“BULLY!” Is The New “WITCH!”

"Bully!"

“Bully!”

The Texas father of a high school football player would have been right at home in Salem, in the British New World colony of Massachusetts, around 1692. Then, thanks to hysteria about witchcraft, a vengeful citizen could permanently set the populace against a neighbor who had offended him, say, by winning a lawsuit, stealing a recipe or looking lustfully at his or her significant other, by accusing that neighbor of being a witch. This would inevitably spark an investigation, suspicion, infamy, maybe even a trial…and if the accusation stuck, a sadistic execution, perhaps by piling rocks on the neighbor’s witchy chest until everyone heard the sounds of squishing and cracking.

The cry of “Witch!” doesn’t work so well any more, but accusing someone of being a bully works almost as well. It can cause schools to impose punishment for words and activities that have nothing to do with school, and give law enforcement officials the power to pile rocks on the First Amendment.
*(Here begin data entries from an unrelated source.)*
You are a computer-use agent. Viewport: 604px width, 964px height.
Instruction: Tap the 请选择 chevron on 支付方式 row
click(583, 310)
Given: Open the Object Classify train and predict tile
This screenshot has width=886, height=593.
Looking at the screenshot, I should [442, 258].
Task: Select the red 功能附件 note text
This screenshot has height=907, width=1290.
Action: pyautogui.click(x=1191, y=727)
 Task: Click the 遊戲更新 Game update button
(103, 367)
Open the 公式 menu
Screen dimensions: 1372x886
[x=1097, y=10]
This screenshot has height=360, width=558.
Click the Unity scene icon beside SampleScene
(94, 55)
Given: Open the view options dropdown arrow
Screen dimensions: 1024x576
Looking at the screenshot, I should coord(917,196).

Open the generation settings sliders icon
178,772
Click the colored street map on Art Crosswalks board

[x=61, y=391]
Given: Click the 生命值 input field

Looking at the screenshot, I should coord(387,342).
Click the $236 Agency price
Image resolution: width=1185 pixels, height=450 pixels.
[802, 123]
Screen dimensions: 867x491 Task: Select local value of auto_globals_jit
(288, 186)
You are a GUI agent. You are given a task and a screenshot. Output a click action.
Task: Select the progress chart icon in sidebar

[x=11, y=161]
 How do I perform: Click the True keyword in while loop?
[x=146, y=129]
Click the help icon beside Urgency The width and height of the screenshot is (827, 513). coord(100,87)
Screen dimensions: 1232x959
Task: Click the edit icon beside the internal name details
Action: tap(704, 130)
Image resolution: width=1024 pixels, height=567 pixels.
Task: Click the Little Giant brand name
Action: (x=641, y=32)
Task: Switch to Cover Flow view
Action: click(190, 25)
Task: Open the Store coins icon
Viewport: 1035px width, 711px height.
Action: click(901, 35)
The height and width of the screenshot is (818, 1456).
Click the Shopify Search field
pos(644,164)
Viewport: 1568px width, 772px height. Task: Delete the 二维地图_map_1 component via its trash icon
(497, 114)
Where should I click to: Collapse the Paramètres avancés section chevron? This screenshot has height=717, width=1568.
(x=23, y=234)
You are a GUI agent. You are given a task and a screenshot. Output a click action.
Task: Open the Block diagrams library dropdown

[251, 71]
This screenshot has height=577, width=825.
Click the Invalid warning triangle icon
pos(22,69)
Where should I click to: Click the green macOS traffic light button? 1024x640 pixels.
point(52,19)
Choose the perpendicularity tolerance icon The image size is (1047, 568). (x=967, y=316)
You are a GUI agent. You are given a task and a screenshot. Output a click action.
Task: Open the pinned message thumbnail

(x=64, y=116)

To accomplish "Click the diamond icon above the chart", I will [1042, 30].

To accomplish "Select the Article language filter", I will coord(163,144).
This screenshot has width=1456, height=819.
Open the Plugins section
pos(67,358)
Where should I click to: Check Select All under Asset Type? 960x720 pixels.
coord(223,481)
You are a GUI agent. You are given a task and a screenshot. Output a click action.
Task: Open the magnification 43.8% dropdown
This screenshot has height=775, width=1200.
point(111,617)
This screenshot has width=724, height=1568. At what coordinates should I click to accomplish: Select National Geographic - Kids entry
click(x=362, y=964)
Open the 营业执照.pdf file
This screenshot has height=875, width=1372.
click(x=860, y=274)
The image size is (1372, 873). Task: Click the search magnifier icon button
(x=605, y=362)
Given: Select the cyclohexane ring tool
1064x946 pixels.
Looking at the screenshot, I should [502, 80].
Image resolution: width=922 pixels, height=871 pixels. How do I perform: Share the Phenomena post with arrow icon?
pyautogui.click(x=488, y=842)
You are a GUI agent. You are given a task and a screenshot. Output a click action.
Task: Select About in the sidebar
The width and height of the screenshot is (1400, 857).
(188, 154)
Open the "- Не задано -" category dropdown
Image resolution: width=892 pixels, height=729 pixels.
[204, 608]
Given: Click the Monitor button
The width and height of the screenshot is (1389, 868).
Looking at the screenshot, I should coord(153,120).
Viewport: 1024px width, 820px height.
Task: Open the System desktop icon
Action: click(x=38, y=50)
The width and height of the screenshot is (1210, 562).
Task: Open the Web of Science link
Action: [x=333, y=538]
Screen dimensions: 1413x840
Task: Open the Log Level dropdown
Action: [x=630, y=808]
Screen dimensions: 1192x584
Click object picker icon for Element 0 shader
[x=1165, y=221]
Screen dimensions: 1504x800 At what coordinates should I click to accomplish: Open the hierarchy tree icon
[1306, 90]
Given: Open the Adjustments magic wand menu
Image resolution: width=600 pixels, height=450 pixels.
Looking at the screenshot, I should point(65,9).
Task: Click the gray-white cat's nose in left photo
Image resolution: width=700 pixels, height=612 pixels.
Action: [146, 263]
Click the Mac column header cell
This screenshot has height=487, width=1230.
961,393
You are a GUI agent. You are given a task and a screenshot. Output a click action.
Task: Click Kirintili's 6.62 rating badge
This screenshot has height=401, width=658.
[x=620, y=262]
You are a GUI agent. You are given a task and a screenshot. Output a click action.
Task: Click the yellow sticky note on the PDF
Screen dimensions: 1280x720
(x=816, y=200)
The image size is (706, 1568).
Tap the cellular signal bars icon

Now a vengeful father who watched his son’s hapless football team get the just desserts of all hapless teams—losing badly—has successfully punished the victors for being stronger, faster, and better coached, by accusing the superior team—it beat his son’s squad by a score of 91-0—of “bullying.” This mandates an investigation, so the winning team’s coach is now under a cloud, and in peril of seeing his career and reputation squished and cracked.